Nowhere has the pace of technological change been faster than in the field of imaging. "Fast" CT (computed tomography) made it possible to take images of the heart fast enough to detect calcium in the coronary arteries (calcium score).
Now we have something even faster: the 64-slice CT scanner that is so fast that heart motion and patient movement generally don't blur the image, because almost all people can hold their breath for the 15 seconds it takes to make this image. Large amounts of calcium in the coronary arteries can diminish the clarity of these images, however.
The 64-slice CT scanners first measure the calcium score. Injection of a radio-opaque contrast material into a vein then provides something even more valuable, clear images of plaques in the coronary arteries, much like those obtained with coronary angiography, an invasive procedure in which a catheter is inserted leading from the femoral artery into the heart. In fact, studies have shown that these CT images can be better than angiography of the coronary arteries.
This noninvasive technique will be able to tell many people whether or not they have significant narrowings in their coronary arteries. And 64-slice CT, or even more advanced CT techniques in the future, may largely replace angiography.

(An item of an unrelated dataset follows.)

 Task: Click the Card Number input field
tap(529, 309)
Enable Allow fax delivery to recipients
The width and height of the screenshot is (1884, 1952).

There are some disadvantages to 64-slice CT. The intravenous injection of contrast material is invasive and can cause side effects such as allergic reactions and kidney failure.

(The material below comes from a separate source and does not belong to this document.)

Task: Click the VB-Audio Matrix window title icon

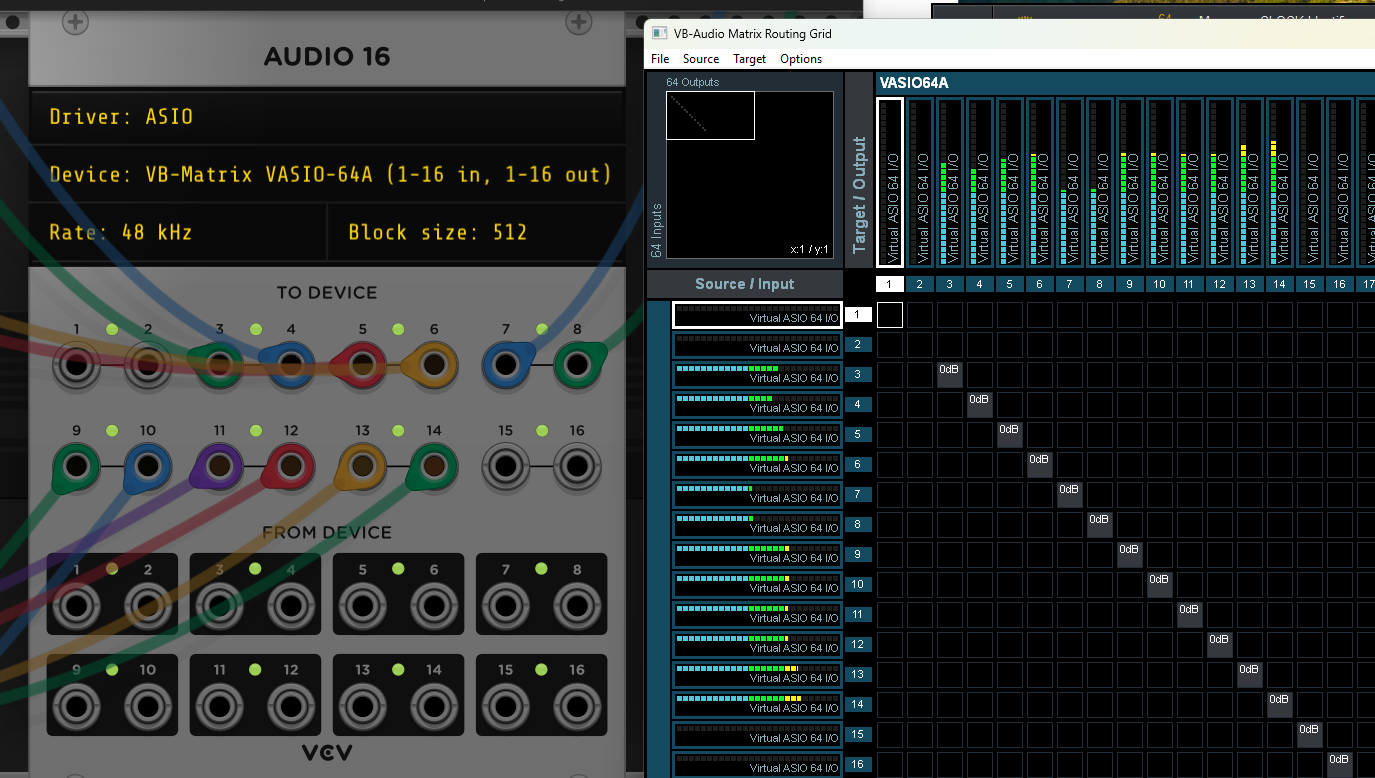Action: coord(660,33)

The dose of radiation is also four to six times greater than the average annual amount a person is normally exposed to and several times greater than during coronary angiography. The imaging technique's cost of approximately $1,000 is not yet covered by insurance.

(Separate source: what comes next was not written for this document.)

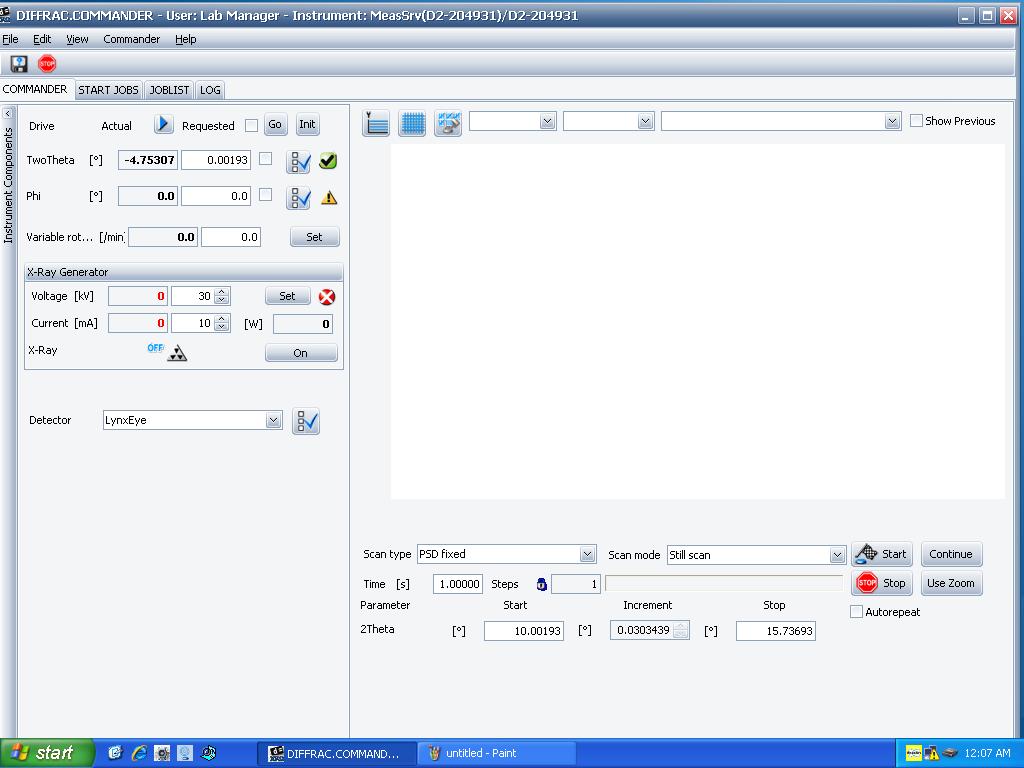Click the Stop icon in the top toolbar
The width and height of the screenshot is (1024, 768).
click(x=46, y=63)
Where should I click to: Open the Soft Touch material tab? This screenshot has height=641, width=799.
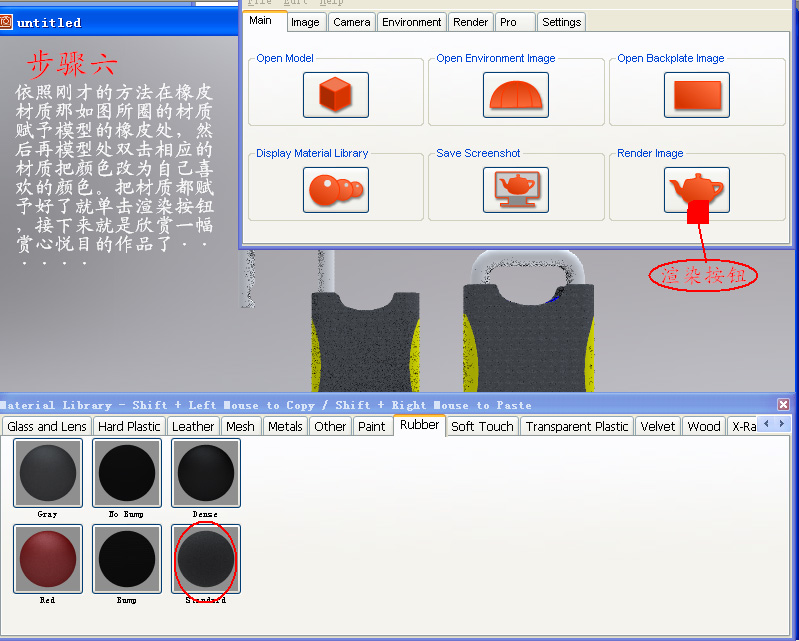pos(482,426)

The problem now is to decide who should undergo 64-slice CT, and there is concern that it will be overused. Cardiologists generally agree that the test is not suitable for a worried but healthy man or woman who has neither symptoms of heart disease nor major risk factors like cigarette smoking or hypertension.
The danger is that a false positive test will lead doctors to order unnecessary additional studies that are also costly and potentially hazardous.
Among the best candidates for a 64-slice CT are people with multiple risk factors, a positive exercise stress test result, or evidence of atherosclerotic disease at other sites.